How can I drill the holes without a drill press and with out a Kreg drilling system, I have hand drills and such!
Any help would be appreciated, I am on a tight budget and don't have the funds to by a lot of tools.
The one pictured here is on ebay for about $44.00, I think that is way over priced.
What do you think! Thanks-Robert


----------



## GaryC (Dec 31, 2008)

You can make a tapered guide out of wood for your drill to rest on while drilling the hole. You'll need some way to keep it in place while drilling. Gonna take a long time…..


----------



## WoodenFrog (Jun 4, 2010)

Thanks Gary! I was thinking something like that, not sure how to do that really either?


----------



## patron (Apr 2, 2009)

how about cross cutting some 'steps'
where the holes are needed

then with a wedge at the right angle
to use as a visual aid
for the drill to lean to
you will have some place for the drill to work from
without skittering down the board


----------



## teejk (Jan 19, 2011)

amazing in that does look like a Kreg pocket!

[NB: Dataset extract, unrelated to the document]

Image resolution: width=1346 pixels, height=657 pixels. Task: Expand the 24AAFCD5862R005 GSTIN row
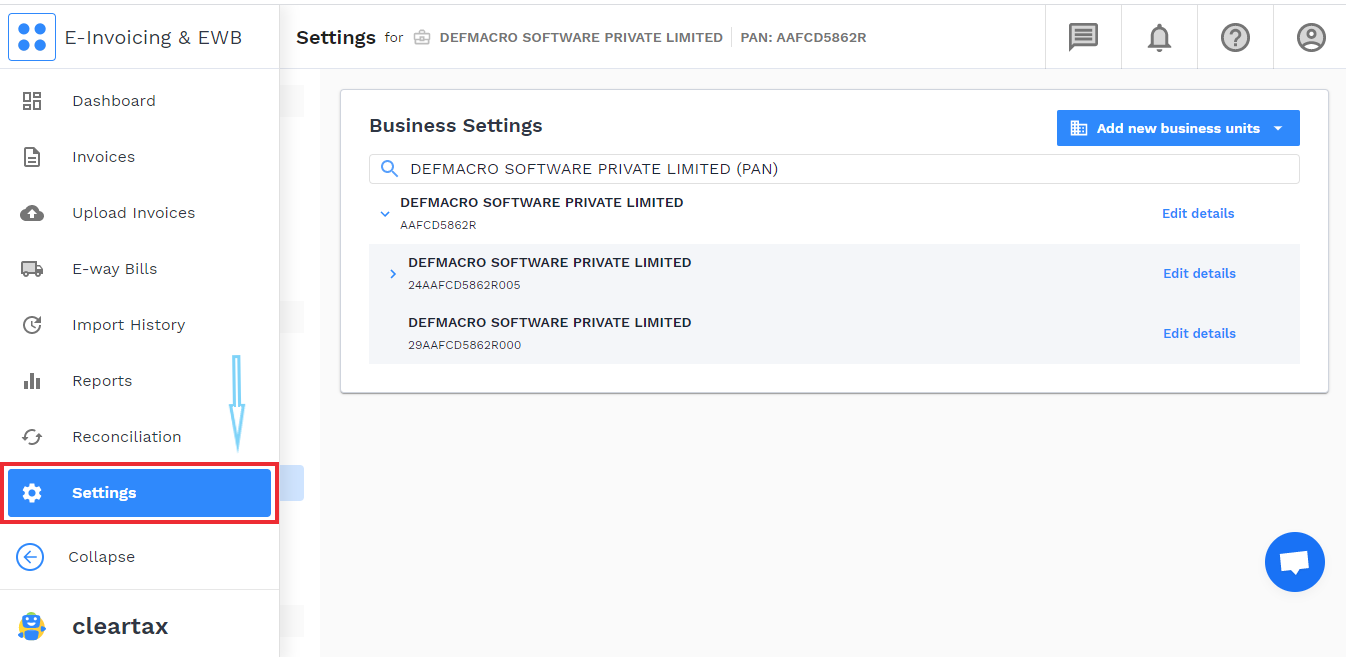coord(393,274)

metal points? why not a cheap piece of cork board (staples or office max)? not as pretty but functional!


----------



## Dennisgrosen (Nov 14, 2009)

make a three holes in a stock and saw it wedge formed 
clamp it where you need it , then use it as a guide to bore thrugh like it was a kreg jiig thing

Dennis


----------



## WoodenFrog (Jun 4, 2010)

Great Ideas, Thanks David That's a great Idea
Jonathon Nice one it would look cool!
teejk I thought about a 2×4 with just some holes it it. 
I kinda want it to look cool though. It is in my living room.


----------



## WoodenFrog (Jun 4, 2010)

Thanks Dennis, I think that would work!


----------



## Jim Jakosh (Nov 24, 2009)

I would make a wide block like Jonathan suggested. Cut the angle you want on it to fit flat against your good piece and then make the top perpendicular to that angle.But unlike the sample above, make the outer surface of your guide parallel to the surface of your piece so you can clamp it parallel with a lot of force so the guide does not move.

Layout your holes and drill the guide and your piece at the same time. If you have three or four rows of holes, I would make three or four guides so the drill never drills a half of a hole. I say this because a Kreg jig has a steel guide bushing so it will go straight when drilling on one side of the drill. With a wooden guide, the drill will want to dance away from the cutting side and carve out your guide on the second set of holes. It will not put the hole where you want it.

My shop is shut down or I'd make you one and send a picture.
................Jim


----------



## WoodenFrog (Jun 4, 2010)

Thanks Jim, you know I work small scale and really no tools I think I understand what your saying?
Jonathan, that piece would be really cool, I really like it. Not sure if I can do it or not?


----------



## WoodenFrog (Jun 4, 2010)

How much do you guys think this should cost?
If it was made out of walnut to hold 4 sets of darts or twelve darts total made like Jonathan shows!
So 4 Rows of 3 darts! Not just walnut maybe walnut and maple or cherry?
Just wondering.


----------